→ Directions: Find the line with "has width=753, height=401." in the entries below. Repeat it, every following line, and the line with "You are a computer-use agent. Viewport: 361px", exactly and with nothing added.

◆ ◆ ◆ ◆ ◆

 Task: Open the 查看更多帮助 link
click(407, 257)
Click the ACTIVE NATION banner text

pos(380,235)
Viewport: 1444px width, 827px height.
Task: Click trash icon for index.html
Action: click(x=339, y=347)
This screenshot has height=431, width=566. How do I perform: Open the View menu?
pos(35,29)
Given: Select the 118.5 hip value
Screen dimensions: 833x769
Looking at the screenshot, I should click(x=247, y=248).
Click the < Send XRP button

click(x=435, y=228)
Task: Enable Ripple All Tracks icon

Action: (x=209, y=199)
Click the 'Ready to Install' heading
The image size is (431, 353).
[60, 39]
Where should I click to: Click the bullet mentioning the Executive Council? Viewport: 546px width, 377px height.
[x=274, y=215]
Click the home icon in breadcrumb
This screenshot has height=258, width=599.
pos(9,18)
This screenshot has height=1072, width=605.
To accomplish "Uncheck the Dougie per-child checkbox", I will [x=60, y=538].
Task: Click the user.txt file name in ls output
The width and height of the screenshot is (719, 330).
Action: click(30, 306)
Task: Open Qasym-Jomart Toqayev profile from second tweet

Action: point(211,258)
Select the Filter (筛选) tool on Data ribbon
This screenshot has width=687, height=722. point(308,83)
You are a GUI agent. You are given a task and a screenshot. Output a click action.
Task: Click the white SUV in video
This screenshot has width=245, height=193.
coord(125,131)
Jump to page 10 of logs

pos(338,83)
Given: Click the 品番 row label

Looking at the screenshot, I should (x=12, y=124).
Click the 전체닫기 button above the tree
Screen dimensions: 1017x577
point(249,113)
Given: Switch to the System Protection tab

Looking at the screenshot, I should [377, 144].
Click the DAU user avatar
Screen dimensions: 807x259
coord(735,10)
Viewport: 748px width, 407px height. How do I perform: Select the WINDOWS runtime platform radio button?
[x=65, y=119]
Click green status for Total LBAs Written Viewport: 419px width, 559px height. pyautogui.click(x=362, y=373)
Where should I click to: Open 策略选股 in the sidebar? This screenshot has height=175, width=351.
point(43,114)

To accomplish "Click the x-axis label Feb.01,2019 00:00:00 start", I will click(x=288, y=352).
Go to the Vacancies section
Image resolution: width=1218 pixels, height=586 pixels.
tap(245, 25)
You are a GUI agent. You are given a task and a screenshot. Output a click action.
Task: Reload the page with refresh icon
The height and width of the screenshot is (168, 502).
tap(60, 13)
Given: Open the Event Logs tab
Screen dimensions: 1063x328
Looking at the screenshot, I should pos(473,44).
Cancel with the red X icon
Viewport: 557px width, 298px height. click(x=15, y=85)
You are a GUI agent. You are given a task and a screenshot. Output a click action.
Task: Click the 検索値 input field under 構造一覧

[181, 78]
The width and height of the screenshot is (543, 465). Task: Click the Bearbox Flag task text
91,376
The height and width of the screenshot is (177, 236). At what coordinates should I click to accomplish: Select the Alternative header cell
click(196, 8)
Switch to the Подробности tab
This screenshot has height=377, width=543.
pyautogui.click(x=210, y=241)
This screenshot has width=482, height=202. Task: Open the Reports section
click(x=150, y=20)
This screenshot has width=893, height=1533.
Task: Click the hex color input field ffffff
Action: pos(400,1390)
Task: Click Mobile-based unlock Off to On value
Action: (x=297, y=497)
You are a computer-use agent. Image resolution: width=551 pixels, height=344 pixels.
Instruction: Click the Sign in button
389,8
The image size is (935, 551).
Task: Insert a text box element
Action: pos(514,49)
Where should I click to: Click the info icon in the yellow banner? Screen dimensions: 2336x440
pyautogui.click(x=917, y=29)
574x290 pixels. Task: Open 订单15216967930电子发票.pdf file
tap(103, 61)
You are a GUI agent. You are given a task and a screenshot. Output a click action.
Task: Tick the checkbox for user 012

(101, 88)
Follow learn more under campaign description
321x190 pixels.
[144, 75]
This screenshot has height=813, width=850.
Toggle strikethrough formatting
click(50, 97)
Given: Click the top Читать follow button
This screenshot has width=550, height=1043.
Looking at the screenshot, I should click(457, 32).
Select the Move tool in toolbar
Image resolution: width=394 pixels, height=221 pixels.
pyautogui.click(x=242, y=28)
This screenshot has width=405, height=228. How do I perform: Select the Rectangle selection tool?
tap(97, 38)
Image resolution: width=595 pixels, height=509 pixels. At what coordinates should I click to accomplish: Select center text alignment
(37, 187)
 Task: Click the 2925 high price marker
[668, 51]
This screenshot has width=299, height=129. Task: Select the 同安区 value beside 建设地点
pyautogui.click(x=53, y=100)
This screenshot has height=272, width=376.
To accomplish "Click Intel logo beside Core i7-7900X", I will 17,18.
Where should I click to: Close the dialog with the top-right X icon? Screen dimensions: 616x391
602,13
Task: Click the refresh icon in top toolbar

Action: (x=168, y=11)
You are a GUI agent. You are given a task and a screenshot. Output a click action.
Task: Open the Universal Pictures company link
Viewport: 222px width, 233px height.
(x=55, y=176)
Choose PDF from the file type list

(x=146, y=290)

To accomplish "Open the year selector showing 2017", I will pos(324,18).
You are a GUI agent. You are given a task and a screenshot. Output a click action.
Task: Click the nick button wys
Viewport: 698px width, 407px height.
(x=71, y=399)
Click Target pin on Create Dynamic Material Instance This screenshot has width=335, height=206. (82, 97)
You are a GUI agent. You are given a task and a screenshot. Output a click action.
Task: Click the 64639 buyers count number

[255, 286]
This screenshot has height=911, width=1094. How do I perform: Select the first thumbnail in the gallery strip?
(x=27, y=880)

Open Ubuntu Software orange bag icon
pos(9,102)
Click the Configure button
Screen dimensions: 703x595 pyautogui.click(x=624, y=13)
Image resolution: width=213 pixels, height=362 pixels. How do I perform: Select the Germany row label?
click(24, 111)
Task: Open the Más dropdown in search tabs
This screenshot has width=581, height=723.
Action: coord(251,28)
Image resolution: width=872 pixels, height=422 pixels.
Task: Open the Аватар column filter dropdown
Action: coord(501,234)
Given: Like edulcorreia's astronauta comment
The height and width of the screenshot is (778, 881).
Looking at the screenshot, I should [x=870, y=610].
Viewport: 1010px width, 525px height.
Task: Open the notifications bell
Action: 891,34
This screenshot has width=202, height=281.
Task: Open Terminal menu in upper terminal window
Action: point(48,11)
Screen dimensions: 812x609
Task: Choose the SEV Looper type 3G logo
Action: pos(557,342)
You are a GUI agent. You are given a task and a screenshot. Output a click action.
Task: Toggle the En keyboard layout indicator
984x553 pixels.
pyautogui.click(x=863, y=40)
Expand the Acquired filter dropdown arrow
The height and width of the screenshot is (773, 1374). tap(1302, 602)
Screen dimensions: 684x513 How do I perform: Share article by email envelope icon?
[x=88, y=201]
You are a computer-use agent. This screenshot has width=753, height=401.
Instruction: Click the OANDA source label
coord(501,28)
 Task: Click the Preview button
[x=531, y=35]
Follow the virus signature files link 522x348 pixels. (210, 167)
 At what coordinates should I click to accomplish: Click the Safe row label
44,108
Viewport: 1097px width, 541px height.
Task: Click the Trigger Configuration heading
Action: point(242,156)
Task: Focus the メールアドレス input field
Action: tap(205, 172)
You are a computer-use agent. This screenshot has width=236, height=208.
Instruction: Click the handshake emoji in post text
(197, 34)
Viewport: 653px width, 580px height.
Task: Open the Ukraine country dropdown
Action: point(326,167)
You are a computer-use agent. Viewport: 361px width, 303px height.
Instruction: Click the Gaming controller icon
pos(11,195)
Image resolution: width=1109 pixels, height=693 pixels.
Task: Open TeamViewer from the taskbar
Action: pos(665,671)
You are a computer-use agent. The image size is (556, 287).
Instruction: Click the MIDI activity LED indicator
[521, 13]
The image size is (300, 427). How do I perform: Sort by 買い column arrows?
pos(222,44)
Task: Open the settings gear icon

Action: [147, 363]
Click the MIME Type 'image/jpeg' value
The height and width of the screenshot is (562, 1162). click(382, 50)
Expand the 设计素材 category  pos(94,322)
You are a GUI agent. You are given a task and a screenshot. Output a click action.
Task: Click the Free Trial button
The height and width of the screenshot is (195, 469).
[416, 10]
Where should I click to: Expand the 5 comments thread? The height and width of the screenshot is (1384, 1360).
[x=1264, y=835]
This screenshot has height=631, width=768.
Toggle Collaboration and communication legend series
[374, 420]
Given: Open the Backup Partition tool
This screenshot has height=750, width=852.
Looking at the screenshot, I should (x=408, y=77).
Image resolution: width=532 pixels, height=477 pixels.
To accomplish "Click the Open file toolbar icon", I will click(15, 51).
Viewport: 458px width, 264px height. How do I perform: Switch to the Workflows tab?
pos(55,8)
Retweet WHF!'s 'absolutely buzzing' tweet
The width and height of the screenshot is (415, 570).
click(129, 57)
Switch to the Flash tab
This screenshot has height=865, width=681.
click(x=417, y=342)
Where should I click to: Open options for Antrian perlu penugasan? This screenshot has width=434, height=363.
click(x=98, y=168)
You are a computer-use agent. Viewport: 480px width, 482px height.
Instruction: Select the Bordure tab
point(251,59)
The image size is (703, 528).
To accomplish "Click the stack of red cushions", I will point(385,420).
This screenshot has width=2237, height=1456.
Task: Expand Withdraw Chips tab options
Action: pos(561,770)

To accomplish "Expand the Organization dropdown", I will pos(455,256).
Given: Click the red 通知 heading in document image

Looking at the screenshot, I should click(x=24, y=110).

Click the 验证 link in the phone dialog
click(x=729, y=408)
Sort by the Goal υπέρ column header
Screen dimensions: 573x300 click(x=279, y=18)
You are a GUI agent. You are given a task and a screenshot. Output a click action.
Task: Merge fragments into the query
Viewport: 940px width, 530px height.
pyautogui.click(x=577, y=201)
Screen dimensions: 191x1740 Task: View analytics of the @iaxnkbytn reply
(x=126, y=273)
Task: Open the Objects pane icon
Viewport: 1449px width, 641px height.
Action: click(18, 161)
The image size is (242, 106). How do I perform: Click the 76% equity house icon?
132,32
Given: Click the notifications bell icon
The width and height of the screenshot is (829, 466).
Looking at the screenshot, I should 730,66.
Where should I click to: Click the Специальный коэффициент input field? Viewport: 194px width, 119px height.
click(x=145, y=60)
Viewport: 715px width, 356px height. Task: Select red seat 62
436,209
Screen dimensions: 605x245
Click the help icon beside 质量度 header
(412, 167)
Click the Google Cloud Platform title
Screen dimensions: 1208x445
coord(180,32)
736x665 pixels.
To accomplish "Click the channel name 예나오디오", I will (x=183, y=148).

◆ ◆ ◆ ◆ ◆

→ Completed task:
You are a computer-use agent. This screenshot has width=753, height=401.
Instruction: Click the OANDA source label
coord(501,28)
 Task: Click the Preview button
[x=531, y=35]
Follow the virus signature files link 522x348 pixels. (210, 167)
 At what coordinates should I click to accomplish: Click the Safe row label
44,108
Viewport: 1097px width, 541px height.
Task: Click the Trigger Configuration heading
Action: point(242,156)
Task: Focus the メールアドレス input field
Action: tap(205, 172)
You are a computer-use agent. This screenshot has width=236, height=208.
Instruction: Click the handshake emoji in post text
(197, 34)
Viewport: 653px width, 580px height.
Task: Open the Ukraine country dropdown
Action: point(326,167)
You are a computer-use agent. Viewport: 361px width, 303px height.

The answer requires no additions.